I have worked a little with clusters. These are my opinions on the subject.

could have simply added force_unmount="1",  but I would like to know what is
the reason behind the default behavior. Why is it not unmounted? 

If you choose to configure gfs as a clustered resource, and add the clvmd and gfs disk as resources, then when you failover with rgmanager it will try to umount the disk, so what I'd do in your case first is check logs (or lsof/fuser etc) for an indication why the umounting might have failed. Likely there is a process having a file open or something like that, preventing a "clean" umount.

Can it be because you don't use rgmanager to start your clustered application? I don't see it in your cluster.conf. That would if true explain the behaviour.

If you choose to force_unmount, what rgmanager will do when failing over/recovering is forcefully killing any recourse using the disk before umounting the disk. Weather that is a good idea or not depends.

clvm is stopped, but GFS is not unmounted, so a node cannot alter LVM structure 
on shared storage anymore, but can still access data. And even though a node can 
do it quite safely (dlm is still running), [...]  
Moreover if I later try to stop cman on that node, it will find a dlm locking,
produced by GFS, and fail to stop.

If you want to change LVM structure in this scenario you can start the clvmd daemon again manually. if you umount the gfs disk before stopping cman, that should work. On the other hand, in a production scenario I rarely find myself in a situation where I'd want to stop CMAN on a clustered node.

My preference is to go with option 4.

If I understand the latest approach correctly, such cluster only controls 
whether nodes are still alive and can fence errant ones, but such cluster
has no control over the status of its resources.

It is true that if you don't add gfs2 and clvmd resource as a cluster resource, rgmanager won't be able to control it. What I usually do when setting upp A/A clusters (depending on the case of course) is that I'd add the start script for my service as the clustered resource. (rgmanager will then call the script with status argument on a regular basis to determine weather it needs to take configured action). Since my script has a dependency on the gfs file system it will fail unless it is mounted.

The 4 approach implies manually enabeling clvmd, cman and gfs2 (and possibly other daemons too depending on the situation).

Since the GFS fileystem sits on top of a iSCSI device, adding _netdev option to the mount in /etc/fstab is a requirement for it to work.

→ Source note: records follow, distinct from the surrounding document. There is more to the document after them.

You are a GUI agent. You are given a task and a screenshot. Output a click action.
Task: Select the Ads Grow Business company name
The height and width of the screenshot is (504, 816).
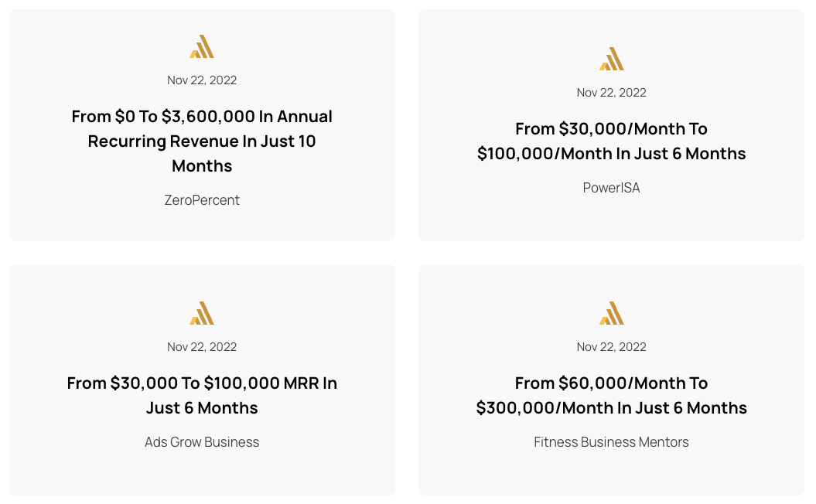pos(202,442)
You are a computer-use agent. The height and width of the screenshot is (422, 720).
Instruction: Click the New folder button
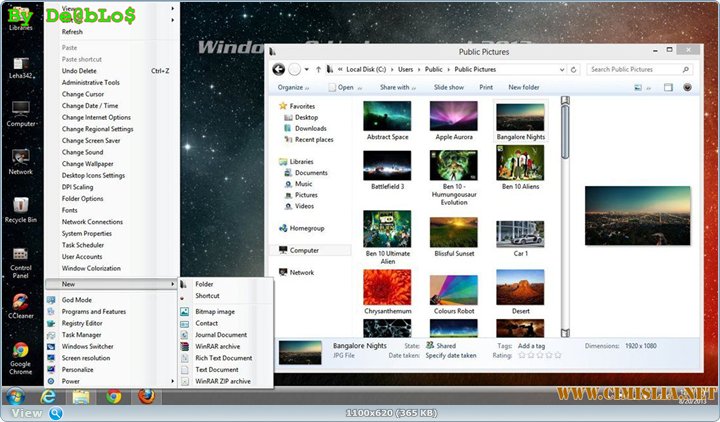(x=523, y=87)

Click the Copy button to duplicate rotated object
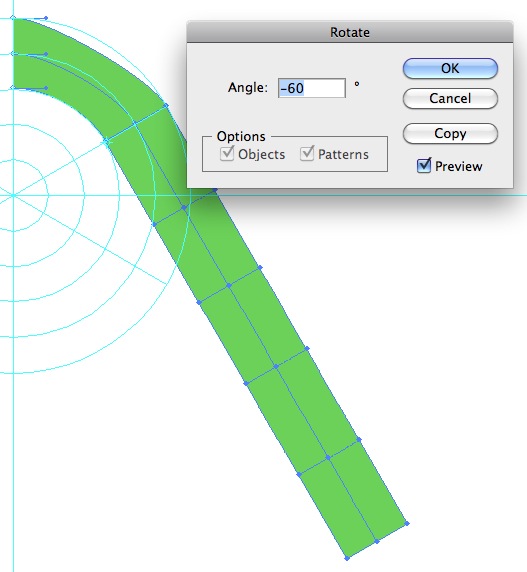coord(450,134)
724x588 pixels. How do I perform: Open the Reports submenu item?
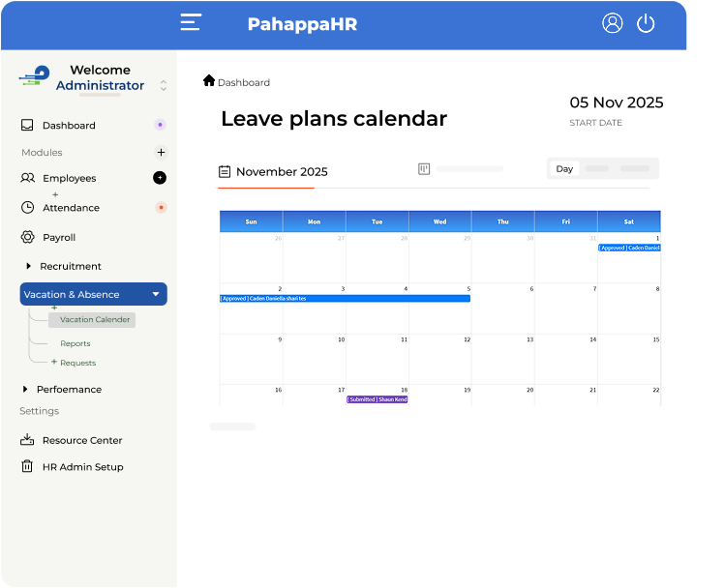click(75, 343)
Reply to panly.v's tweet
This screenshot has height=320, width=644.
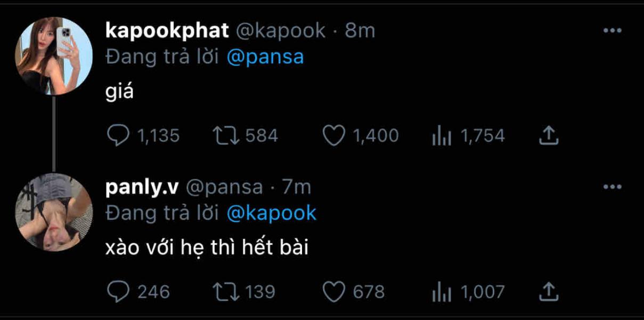[117, 292]
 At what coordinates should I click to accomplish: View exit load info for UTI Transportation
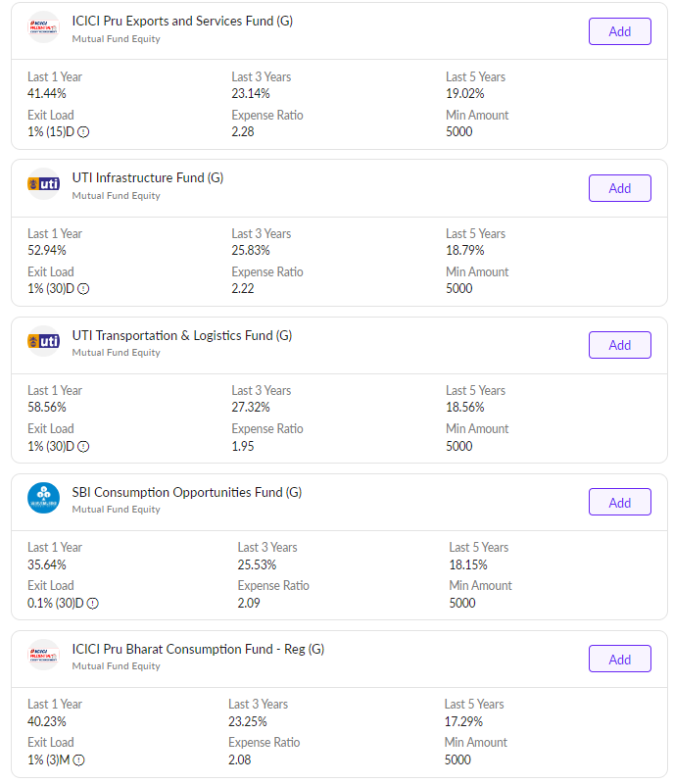pos(83,446)
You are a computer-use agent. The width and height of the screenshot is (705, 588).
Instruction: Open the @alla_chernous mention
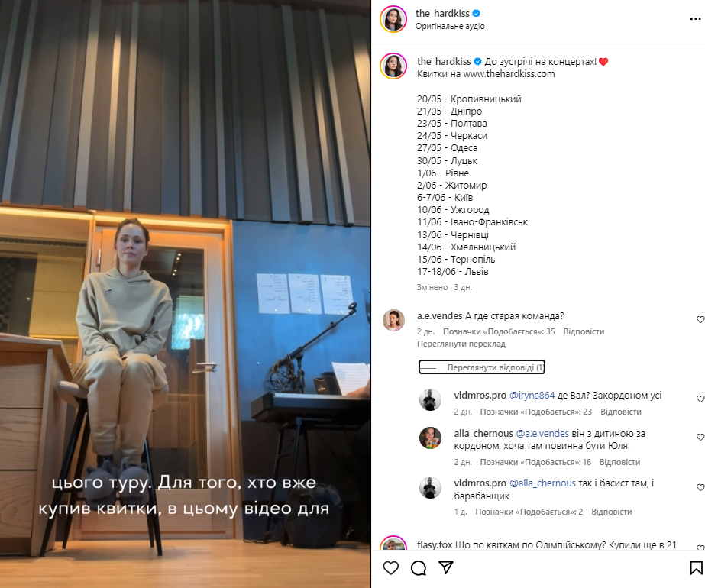pyautogui.click(x=542, y=483)
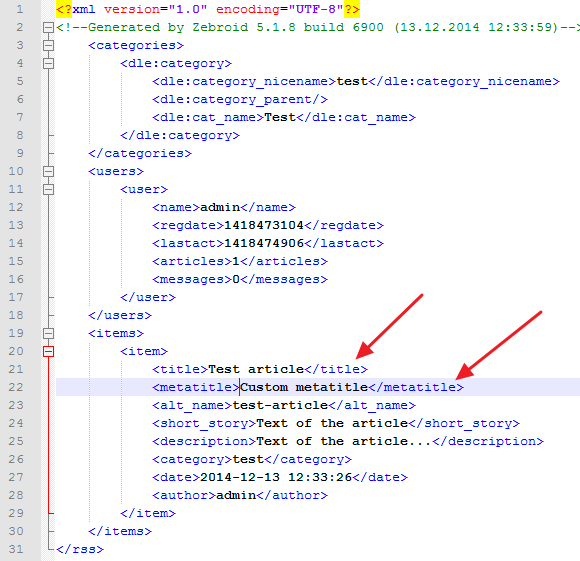
Task: Select line number 22 in margin
Action: point(16,387)
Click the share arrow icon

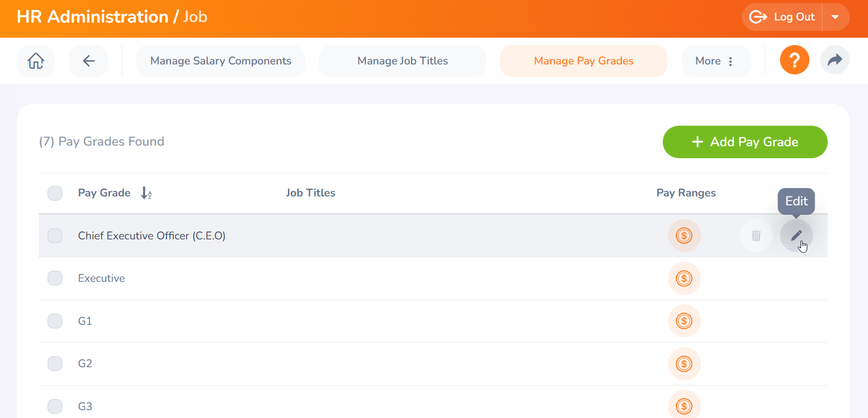coord(834,60)
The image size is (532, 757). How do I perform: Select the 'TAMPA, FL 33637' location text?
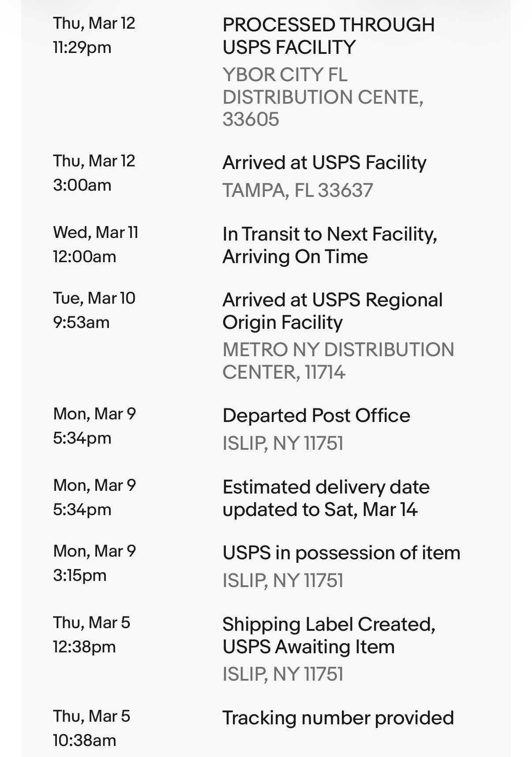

  • This way I don't get an over-complicated cluster configuration, adding more services later will be less of a headache (say for example two services using the same disk or what ever)
  • when something does happen, my experience is that manual intervention is a lot easier with resources not managed by rgmanager
  • in my experience, it's not the gfs2 or clvmd services which goes wrong most in a cluster, but the services on top, so re-starting/mounting them often will only take you extra time.

There are a few disadvantages I can think of too:

  • Like you said, rgmanager will not manage these resources, and will take no action if for example the gfs filesystem would somehow fail/get umounted
  • having a gfs filesystem mounted a lot can generate unnecessary load on the device by for example updatedb and other jobs which might want to traverse the filesystem, thereby causing drive latency (locking traffic)

No matter what you decide

I would add the init script as a clustered resource, and if you chose to add gfs and clvm to the cluster as resources, I'd consider adding the __independent_subtree attribute to it, so if it fails, rgmanager won't re-mount the gfs filesystem. This depends of course on your particular situation. Note the nested configuration in the link, marking a sort of dependency tree.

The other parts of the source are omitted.